• TASK OBJECTIVE: In the records below, begin at the line that has "Task: Click the trash" and stop after the line that has "Given: Toggle Reflection"; quote those lines verbatim and nothing more.

Items from a dataset:
━━━━━━━━━━━━━━━━━━━━━━━━━━━━━━

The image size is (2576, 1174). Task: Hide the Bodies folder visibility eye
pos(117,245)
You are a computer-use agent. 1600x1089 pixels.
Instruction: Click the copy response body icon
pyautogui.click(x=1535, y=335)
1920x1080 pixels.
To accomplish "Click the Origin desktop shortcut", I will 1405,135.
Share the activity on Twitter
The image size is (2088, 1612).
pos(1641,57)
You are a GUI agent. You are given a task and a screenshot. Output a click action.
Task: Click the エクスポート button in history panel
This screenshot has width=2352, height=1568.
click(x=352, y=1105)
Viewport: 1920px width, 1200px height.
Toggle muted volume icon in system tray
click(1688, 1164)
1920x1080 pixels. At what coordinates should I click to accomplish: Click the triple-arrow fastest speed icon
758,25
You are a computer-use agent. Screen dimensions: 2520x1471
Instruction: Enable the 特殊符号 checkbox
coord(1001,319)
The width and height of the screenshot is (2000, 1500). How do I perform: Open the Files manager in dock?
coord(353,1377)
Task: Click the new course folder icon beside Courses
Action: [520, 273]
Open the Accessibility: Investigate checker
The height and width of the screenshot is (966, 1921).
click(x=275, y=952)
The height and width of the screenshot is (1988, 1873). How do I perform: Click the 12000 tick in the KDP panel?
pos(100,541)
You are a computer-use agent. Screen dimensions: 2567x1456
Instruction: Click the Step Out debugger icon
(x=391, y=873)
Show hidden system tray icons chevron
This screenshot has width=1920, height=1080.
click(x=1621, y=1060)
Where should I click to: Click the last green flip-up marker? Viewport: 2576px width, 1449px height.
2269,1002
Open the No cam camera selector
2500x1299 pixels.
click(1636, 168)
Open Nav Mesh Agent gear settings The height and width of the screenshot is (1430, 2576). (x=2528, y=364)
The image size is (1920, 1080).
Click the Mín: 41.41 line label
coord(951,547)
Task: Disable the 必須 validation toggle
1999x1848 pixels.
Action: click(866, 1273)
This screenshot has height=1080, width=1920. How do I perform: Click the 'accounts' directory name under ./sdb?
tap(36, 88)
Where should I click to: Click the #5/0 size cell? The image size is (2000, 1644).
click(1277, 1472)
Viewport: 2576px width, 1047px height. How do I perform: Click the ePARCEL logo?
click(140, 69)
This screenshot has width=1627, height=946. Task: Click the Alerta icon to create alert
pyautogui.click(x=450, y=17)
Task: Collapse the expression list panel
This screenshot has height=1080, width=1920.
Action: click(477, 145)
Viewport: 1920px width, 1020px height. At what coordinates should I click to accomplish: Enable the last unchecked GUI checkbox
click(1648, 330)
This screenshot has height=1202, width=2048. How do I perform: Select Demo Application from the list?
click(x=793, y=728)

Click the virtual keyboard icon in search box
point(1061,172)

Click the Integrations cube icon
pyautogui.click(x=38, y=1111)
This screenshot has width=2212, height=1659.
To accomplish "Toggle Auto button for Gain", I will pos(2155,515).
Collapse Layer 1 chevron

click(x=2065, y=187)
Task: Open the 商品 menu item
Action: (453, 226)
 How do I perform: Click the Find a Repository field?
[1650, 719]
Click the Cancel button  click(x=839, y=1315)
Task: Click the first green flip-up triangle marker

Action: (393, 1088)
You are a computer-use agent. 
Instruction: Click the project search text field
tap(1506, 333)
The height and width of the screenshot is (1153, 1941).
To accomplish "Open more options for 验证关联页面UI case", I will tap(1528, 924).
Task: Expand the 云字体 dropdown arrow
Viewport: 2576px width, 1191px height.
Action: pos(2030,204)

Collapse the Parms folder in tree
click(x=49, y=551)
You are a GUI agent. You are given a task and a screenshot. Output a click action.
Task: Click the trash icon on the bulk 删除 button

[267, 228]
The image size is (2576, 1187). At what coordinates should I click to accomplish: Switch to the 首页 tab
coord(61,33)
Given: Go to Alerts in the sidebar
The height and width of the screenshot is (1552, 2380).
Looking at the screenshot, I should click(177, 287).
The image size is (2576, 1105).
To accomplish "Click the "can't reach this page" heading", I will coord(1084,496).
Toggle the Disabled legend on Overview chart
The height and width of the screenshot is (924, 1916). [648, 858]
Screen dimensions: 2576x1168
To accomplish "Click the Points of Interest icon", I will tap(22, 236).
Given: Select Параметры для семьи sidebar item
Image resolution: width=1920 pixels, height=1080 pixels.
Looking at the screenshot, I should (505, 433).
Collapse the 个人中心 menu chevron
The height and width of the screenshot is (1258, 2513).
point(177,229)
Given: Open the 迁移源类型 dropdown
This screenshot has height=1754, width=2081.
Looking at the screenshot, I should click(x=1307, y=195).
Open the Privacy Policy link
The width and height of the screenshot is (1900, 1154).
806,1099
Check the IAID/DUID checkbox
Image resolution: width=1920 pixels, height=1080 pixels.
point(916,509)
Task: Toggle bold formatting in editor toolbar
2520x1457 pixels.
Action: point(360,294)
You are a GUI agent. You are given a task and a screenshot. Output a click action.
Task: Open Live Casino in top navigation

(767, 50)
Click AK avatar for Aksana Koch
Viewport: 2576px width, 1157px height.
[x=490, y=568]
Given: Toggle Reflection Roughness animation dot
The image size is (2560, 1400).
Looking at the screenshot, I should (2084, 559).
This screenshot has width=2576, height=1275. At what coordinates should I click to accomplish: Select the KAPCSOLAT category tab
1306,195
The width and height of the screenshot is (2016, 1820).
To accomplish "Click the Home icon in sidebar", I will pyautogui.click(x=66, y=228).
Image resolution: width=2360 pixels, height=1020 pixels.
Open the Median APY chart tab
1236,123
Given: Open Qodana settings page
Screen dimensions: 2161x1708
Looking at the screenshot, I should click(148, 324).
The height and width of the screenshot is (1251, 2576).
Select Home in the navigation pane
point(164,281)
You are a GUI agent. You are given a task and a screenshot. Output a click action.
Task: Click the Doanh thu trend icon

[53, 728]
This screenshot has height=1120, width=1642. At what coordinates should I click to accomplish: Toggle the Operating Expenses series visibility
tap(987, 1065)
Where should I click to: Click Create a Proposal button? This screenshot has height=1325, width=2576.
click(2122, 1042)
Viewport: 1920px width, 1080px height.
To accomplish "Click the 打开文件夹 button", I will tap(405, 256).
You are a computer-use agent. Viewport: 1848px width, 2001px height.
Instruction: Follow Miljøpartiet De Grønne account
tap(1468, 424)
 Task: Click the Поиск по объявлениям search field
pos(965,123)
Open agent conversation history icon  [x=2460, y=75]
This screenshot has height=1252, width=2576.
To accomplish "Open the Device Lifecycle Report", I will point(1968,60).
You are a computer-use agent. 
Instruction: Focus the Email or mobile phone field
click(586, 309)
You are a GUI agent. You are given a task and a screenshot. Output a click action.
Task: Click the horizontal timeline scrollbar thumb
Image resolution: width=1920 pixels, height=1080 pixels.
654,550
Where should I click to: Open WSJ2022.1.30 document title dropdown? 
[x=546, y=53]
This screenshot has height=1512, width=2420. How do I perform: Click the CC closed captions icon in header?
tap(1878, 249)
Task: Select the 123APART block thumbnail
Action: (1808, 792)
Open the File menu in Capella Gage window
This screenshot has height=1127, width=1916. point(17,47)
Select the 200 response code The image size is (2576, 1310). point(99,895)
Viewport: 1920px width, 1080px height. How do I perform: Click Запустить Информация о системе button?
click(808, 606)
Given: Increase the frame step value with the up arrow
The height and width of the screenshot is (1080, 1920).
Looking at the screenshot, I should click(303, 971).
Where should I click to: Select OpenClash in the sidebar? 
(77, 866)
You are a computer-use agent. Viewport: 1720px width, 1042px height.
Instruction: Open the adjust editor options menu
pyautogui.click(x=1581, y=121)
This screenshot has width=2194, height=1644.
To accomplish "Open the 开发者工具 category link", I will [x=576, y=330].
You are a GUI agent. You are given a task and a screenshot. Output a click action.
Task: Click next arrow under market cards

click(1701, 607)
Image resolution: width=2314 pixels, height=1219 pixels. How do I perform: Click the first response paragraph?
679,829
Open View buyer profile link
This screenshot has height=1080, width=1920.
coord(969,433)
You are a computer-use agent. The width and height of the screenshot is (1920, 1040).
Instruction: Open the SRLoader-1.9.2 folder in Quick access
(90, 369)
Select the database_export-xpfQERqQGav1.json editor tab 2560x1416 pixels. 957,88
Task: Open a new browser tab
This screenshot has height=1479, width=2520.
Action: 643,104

━━━━━━━━━━━━━━━━━━━━━━━━━━━━━━

• OUTPUT OF THE EXERCISE:
Task: Click the trash icon on the bulk 删除 button

[267, 228]
The image size is (2576, 1187). At what coordinates should I click to accomplish: Switch to the 首页 tab
coord(61,33)
Given: Go to Alerts in the sidebar
The height and width of the screenshot is (1552, 2380).
Looking at the screenshot, I should click(177, 287).
The image size is (2576, 1105).
To accomplish "Click the "can't reach this page" heading", I will coord(1084,496).
Toggle the Disabled legend on Overview chart
The height and width of the screenshot is (924, 1916). [648, 858]
Screen dimensions: 2576x1168
To accomplish "Click the Points of Interest icon", I will tap(22, 236).
Given: Select Параметры для семьи sidebar item
Image resolution: width=1920 pixels, height=1080 pixels.
Looking at the screenshot, I should (505, 433).
Collapse the 个人中心 menu chevron
The height and width of the screenshot is (1258, 2513).
point(177,229)
Given: Open the 迁移源类型 dropdown
This screenshot has height=1754, width=2081.
Looking at the screenshot, I should click(x=1307, y=195).
Open the Privacy Policy link
The width and height of the screenshot is (1900, 1154).
806,1099
Check the IAID/DUID checkbox
Image resolution: width=1920 pixels, height=1080 pixels.
point(916,509)
Task: Toggle bold formatting in editor toolbar
2520x1457 pixels.
Action: point(360,294)
You are a GUI agent. You are given a task and a screenshot. Output a click action.
Task: Open Live Casino in top navigation

(767, 50)
Click AK avatar for Aksana Koch
Viewport: 2576px width, 1157px height.
[x=490, y=568]
Given: Toggle Reflection Roughness animation dot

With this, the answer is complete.